Step 5 - Next, we will import our ESXi 6.5 Image Profile by running the following command:

Add-EsxSoftwareDepot -DepotUrl C:\Users\primp\Desktop\VMware-ESXi-6.5.0-4564106-depot.zip

Once imported, you can run the Get-EsxSoftwareDepot command to retrieve the different Image Profiles that is included in the offline bundle. In our example, we will be using ESXi-6.5.0-4564106-no-tools

Step 6 - Now we will create our new Auto Deploy rule which you will need to give it a name and a list of "Items" which are strings mapping to the name of the Script Bundle and Image Profile that we had uploaded earlier. You can also specify a Host Profile if you had created one, for this example, I have opted to leave it out. The other thing you can add is a location where the ESXi host will be attached to whether that is the name of a vSphere Datacenter or vSphere Cluster. Instead of matching to a specific host pattern like MAC Address or IP Address, I just used the -AllHosts, you can change this of course.

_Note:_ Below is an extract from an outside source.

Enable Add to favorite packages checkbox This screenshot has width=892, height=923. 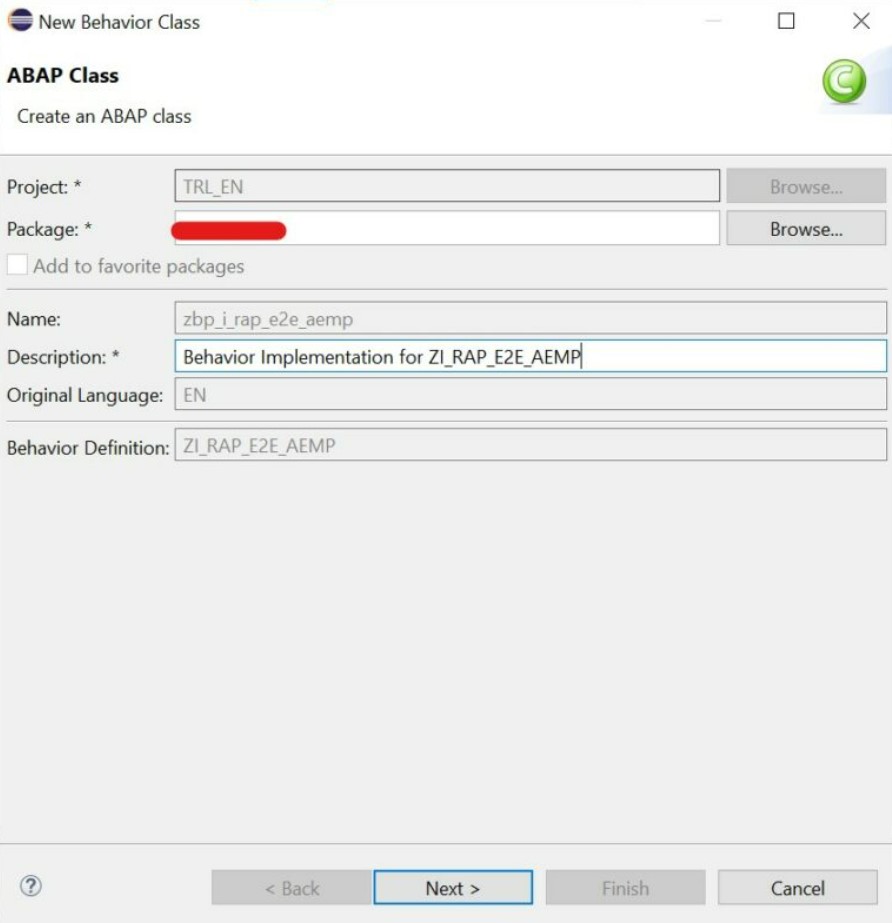click(x=18, y=266)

New-DeployRule -Name "ESXi-6.5-with-vGhetto-ScriptBundle" -Item "vGhetto-Script","ESXi-6.5.0-4564106-no-tools","Datacenter" -AllHosts | Add-DeployRule

Once the Auto Deploy rule has been created, you can retrieve it by using the Get-DeployRule command or directly view the configuration from within the vSphere Web Client under the Auto Deploy UI.

Step 7 - Finally, the last step is to power on an ESXi host and watch Auto Deploy do its magic. In my environment, I just used an empty Nested ESXi VM which is probably the quickest way to test Auto Deploy and Host Profiles.

If the ESXi host had successfully booted from Auto Deploy, you should see it under the new "Deployed Hosts" tab as shown in the screenshot below.

If we go to the console of the ESXi host and enable SSH (since we are using a default Image Profile, SSH is disabled by default), we can confirm that our script executed correctly, but we can also see where the files are placed in case of troubleshooting purposes. The Script Bundle that we created will be stored in /etc/rc.local.d/autodeploy directory and it will be automatically extracted and placed into the /etc/rc.local.d/autodeploy/scripts directory for execution. I assume the scripts will be executing in alphabetical/numeric order, so if you have a set of scripts that need to run in a particular order, you may want to prefix it with 001 for example.

With all the enhancements in vSphere 6.5 for Auto Deploy, Host Profile and the new Script Bundle capability which addresses some of the challenges for stateless deployments, I think we now have a compelling and complete story that customers should consider exploring further. I know I definitely will be spending more time with both of these features going forward. If you have any feedback about this new feature or any other comments on Auto Deploy or Host Profile, feel free to leave your feedback and I will be sure to forward it over to the Product Manager.